The counter cache column does solve the N+1 problem, but it’s not without drawbacks. Since the counter cache column is kept in sync by the ActiveRecord code, we have to make sure to always make updates through ActiveRecord - if we make updates directly to the database we would need to refresh the counter cache.

Another drawback is that counter cache doesn’t work with scopes. Let’s introduce the concept of draft posts - each Post will have a published_at attribute, and we will only display posts where this attribute is populated. We also want to update our tags page to show the number of published posts for each tag. This means we can no longer rely on the counter cache column (since the counter will include both published and draft posts) - we are effectively back to the original N+1 and memory bloat problems. We can solve this problem by using plain SQL, since SQL already has a solution for this problem - GROUP BY!

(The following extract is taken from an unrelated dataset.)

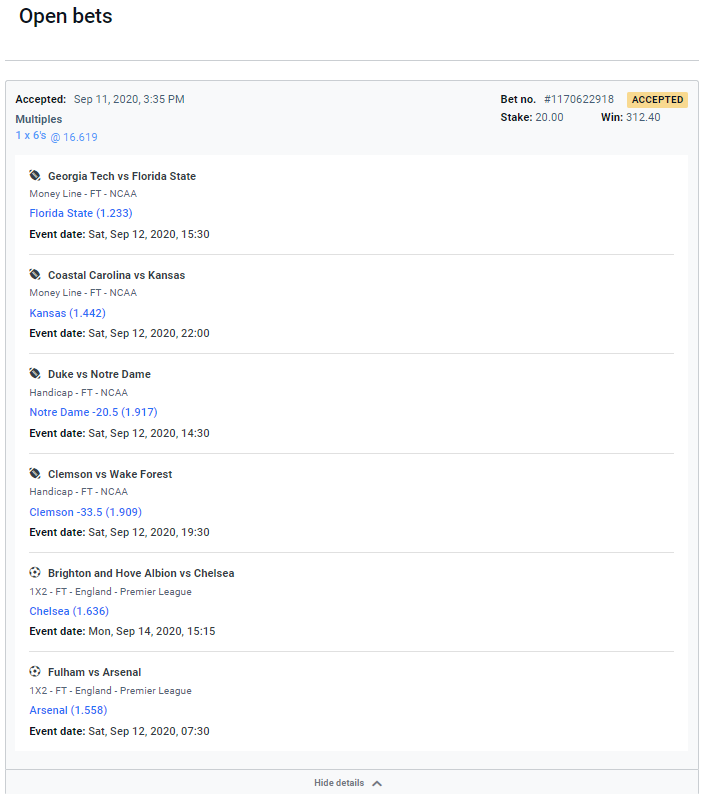
Task: Open the Fulham vs Arsenal event title
Action: click(x=94, y=672)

The SQL query for getting the number of published posts for each tag looks like this:

SELECT tags.id, COUNT(1)
FROM tags
INNER JOIN posts_tags ON tags.id = posts_tags.tag_id
INNER JOIN posts ON posts.id = posts_tags.post_id
WHERE posts.published_at IS NOT NULL
GROUP BY tags.id

This will give us the number of published posts for each tag (although tags without any published posts won’t show up at all). We can recreate this query in ActiveRecord and make this data available to our view.

class TagsController < ApplicationController
  def index
    @tags = Tag.order(:name)
    @tag_usage = Post.published.joins(:tags).group(:tag_id).count
  end
end

This will create a simple hash, mapping each tag id to the number of posts for that tag. All with a single, efficient query!

<% @tags.each do |tag| %>
  <%= link_to(tag, tag.name) %>
  Number of Posts: <%= @tag_usage[tag.id] %>
<% end %>

We’re not completely over line though, since the tag_usage hash will not contain values for tags without any published posts. We can take care of this by using a default in our view.

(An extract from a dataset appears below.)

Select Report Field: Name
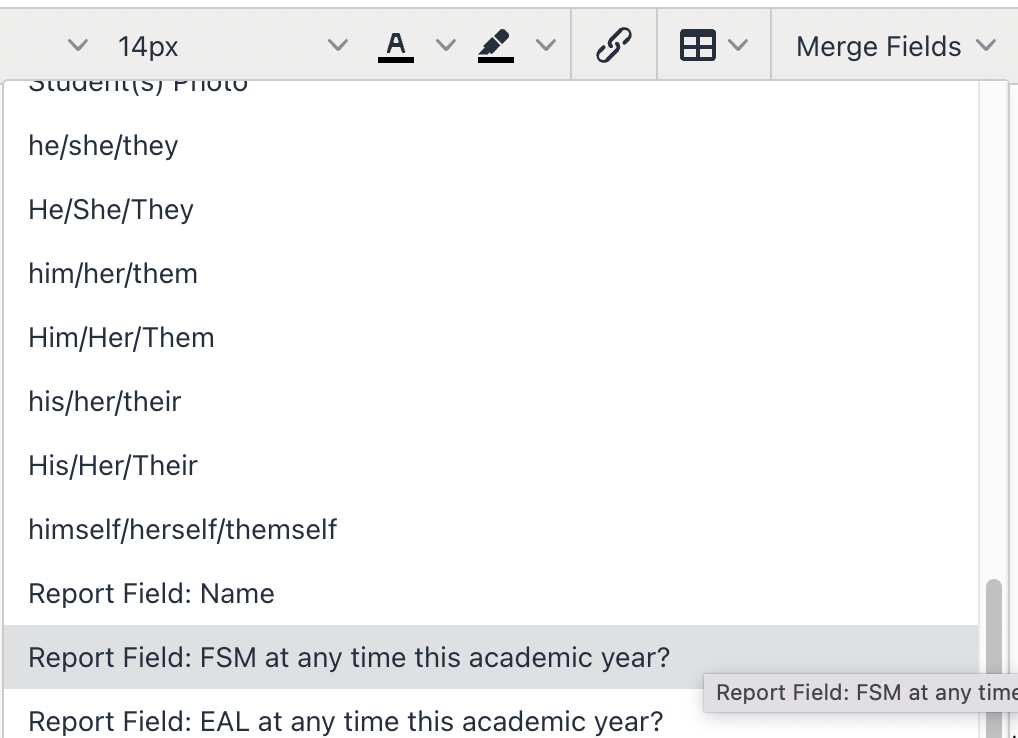The image size is (1018, 738). (x=151, y=594)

Number of Posts: <%= @tag_usage[tag.id] || 0 %>

This is not a great solution though, since our view is now aware of a very specific implementation detail (or implementation flaw) in how we construct the hash. An alternative solution would be to modify our SQL query to do a LEFT OUTER join which will ensure all tags are present in the resulting hash, but this would require us to write some custom SQL which is less than ideal. A better solution would be to wrap the tag usage in a view model.

class TagUsage
  def initialize(tags)
    @tags = tags
  end

  def number_of_published_posts(tag)
    published_posts[tag.id] || 0
  end

  private

  def published_posts
    @published_posts ||= Post.published
      .joins(:tags)
      .where(tags: { id: @tags })
      .group(:tag_id)
      .count
  end
end

Now both the controller and view and straightforward, and the TagUsage view model can easily be tested.

class TagsController < ApplicationController
  def index
    @tags = Tag.order(:name)
    @tag_usage = TagUsage.new(@tags)
  end
end
<% @tags.each do |tag| %>
  <%= link_to(tag, tag.name) %>
  Number of Posts: <%= @tag_usage.number_of_published_posts(tag) %>
<% end %>

This solves the N+1 problem and avoids any potential memory bloat. As an additional bonus it make the code easy to read and test. I prefer this to the counter cache solution, even when there is no scope on the association. Happy coding.